Document excerpt
# # # #

They had no horns to save; and what do the fool women mean by
showing so little sense, anyway! They deserve what they get! It
used to amuse me a lot to observe the utter abandonment of all
responsibility by these handsome gentlemen. When it came time to
depart, they departed. Hang the girls! They trailed along after
as fast as they could.

The waterbuck-a fine large beast about the size of our caribou,
a well-conditioned buck resembling in form and attitude the
finest of Landseer's stags-on the other hand, had a little more
sense of responsibility, when he had anything to do with the sex
at all. He was hardly what you might call a strictly domestic
character. I have hunted through a country for several days at a
time without seeing a single mature buck of this species,
although there were plenty of does, in herds of ten to fifty,
with a few infants among them just sprouting horns. Then finally,
in some small grassy valley, I would come on the Men's Club.

# # # #

Records from a collection

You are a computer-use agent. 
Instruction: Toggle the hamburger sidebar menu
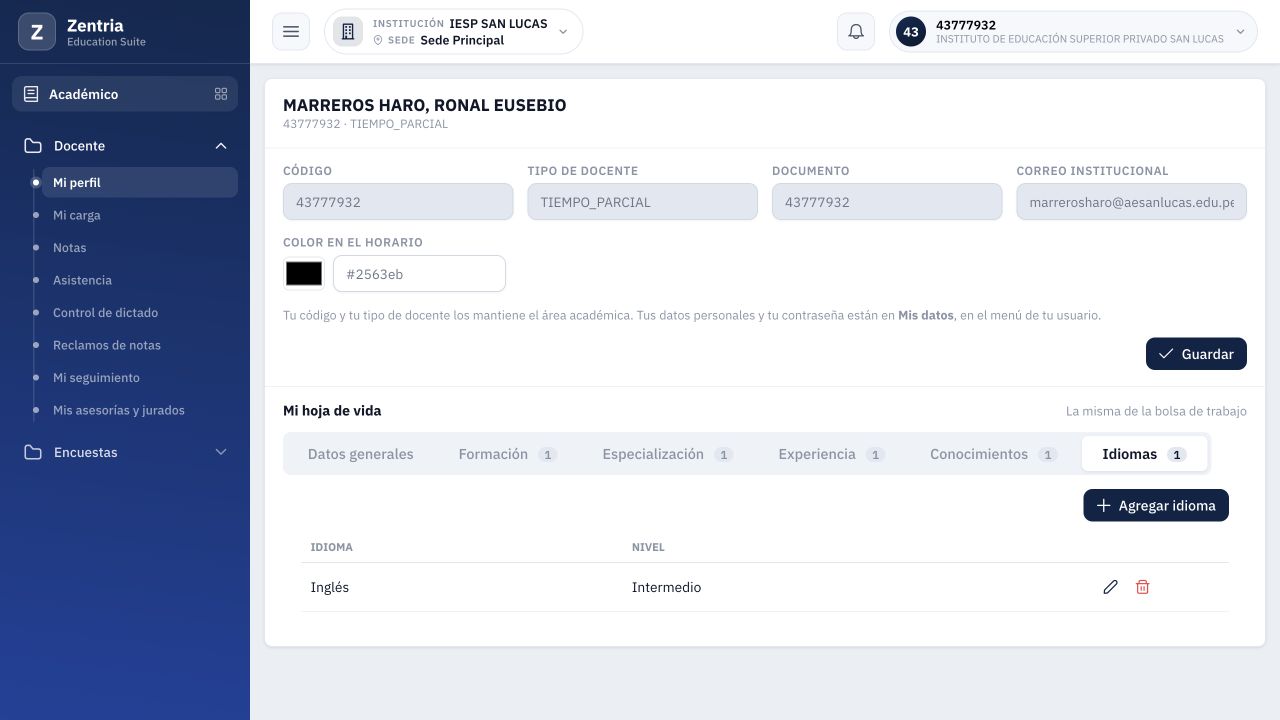pyautogui.click(x=291, y=32)
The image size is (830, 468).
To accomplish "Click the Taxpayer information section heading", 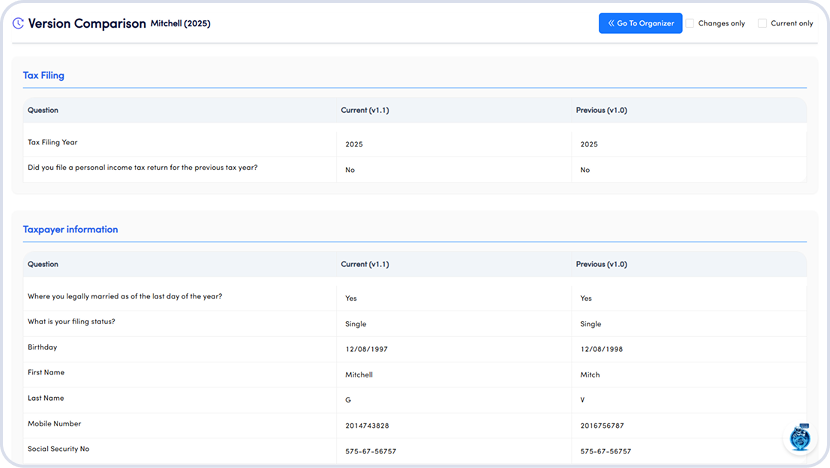I will point(70,229).
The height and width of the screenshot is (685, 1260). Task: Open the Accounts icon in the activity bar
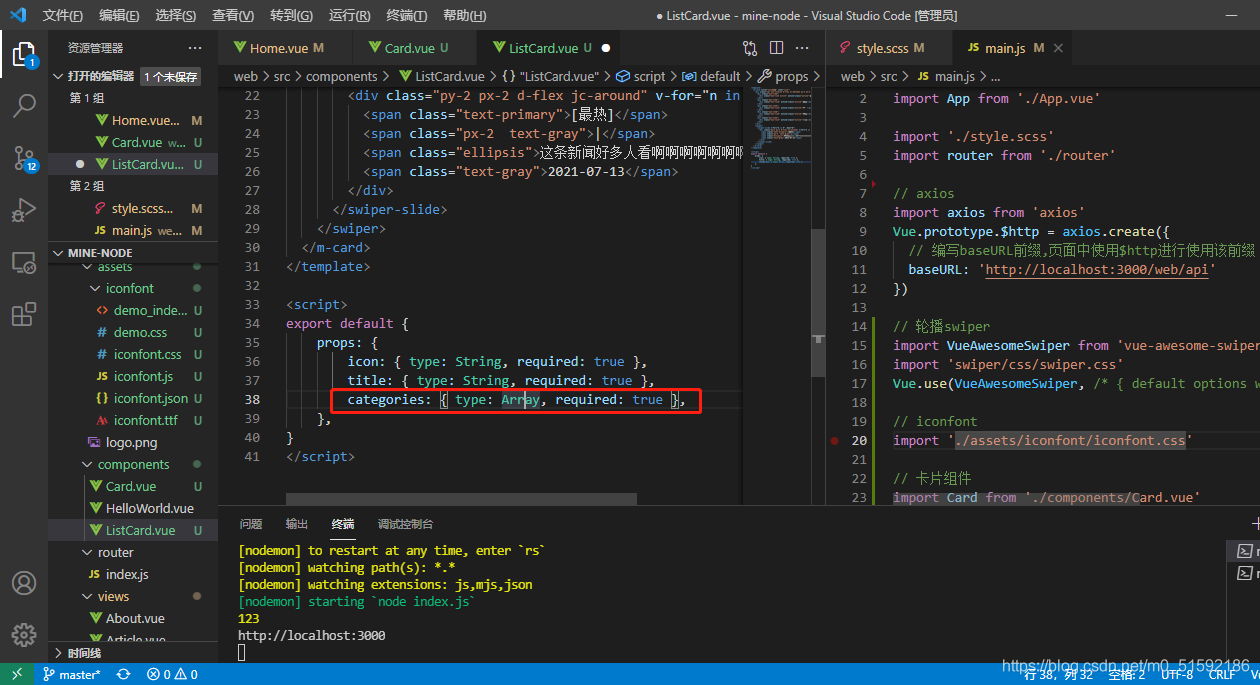(x=24, y=583)
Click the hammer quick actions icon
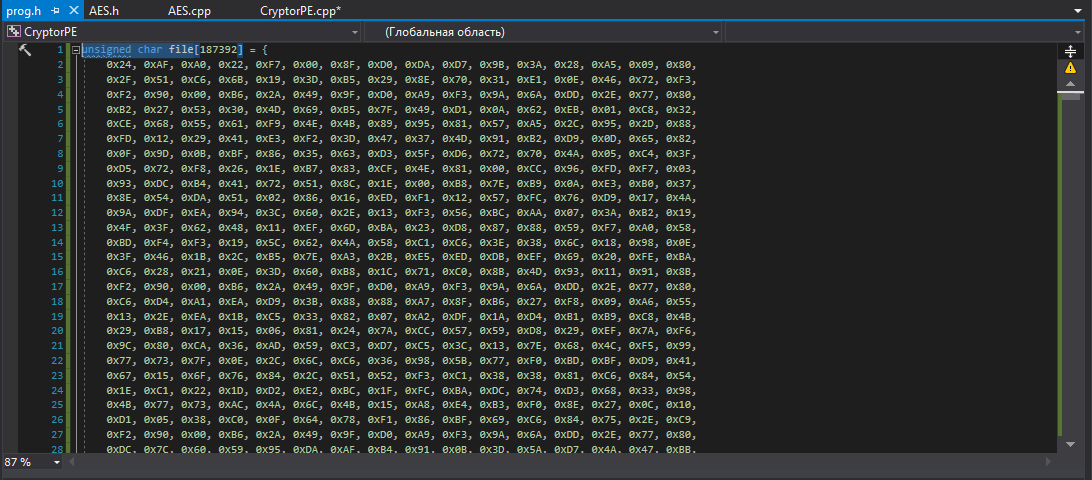This screenshot has height=480, width=1092. click(x=25, y=50)
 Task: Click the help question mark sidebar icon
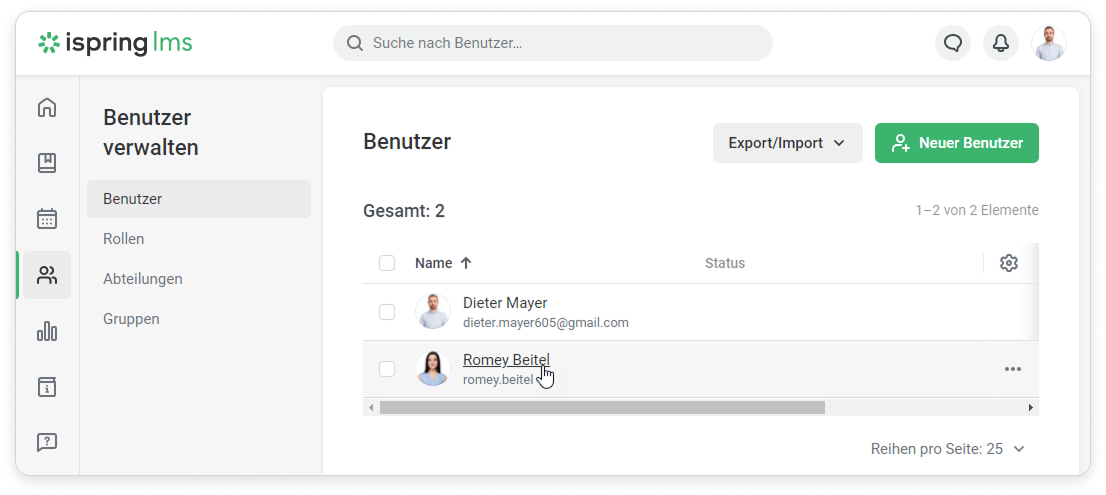[47, 442]
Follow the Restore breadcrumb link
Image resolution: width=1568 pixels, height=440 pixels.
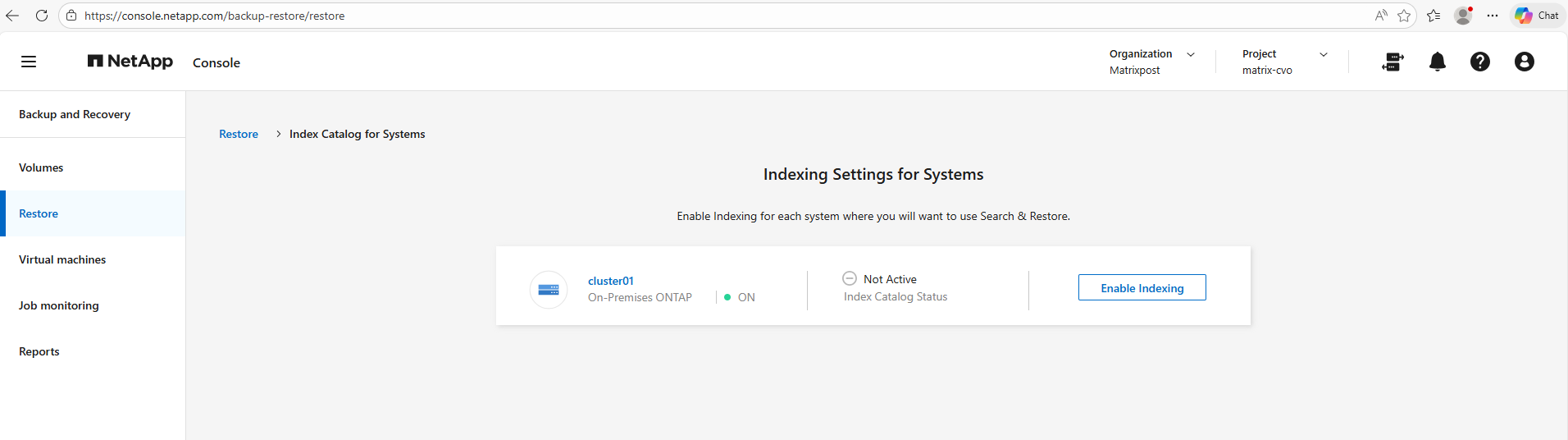pos(239,134)
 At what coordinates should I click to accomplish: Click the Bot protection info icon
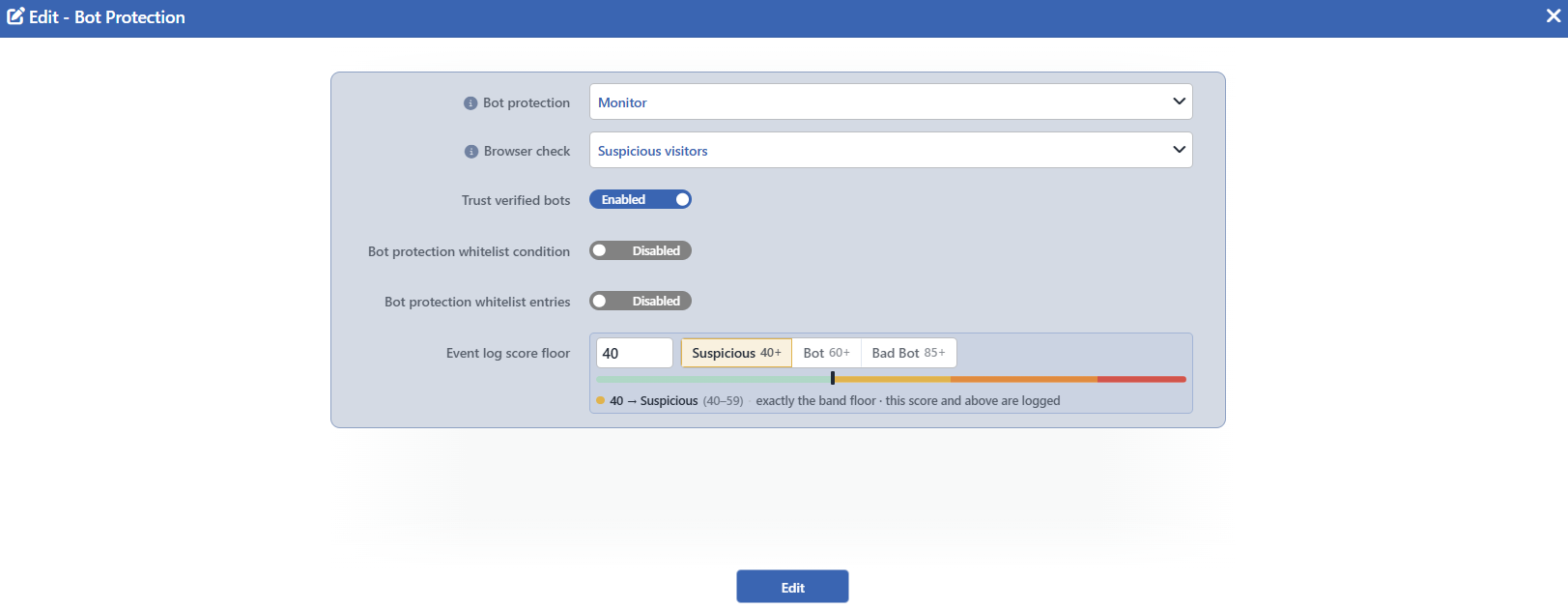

# # # #

Exercise requirements
1. Reproduce the hunting passage word for word from "They had no" to "as they could.".
2. List every sentence in the hunting passage that ends with an exclamation point.

Complete answers
1.
They had no horns to save; and what do the fool women mean by
showing so little sense, anyway! They deserve what they get! It
used to amuse me a lot to observe the utter abandonment of all
responsibility by these handsome gentlemen. When it came time to
depart, they departed. Hang the girls! They trailed along after
as fast as they could.

2.
They had no horns to save; and what do the fool women mean by showing so little sense, anyway!
They deserve what they get!
Hang the girls!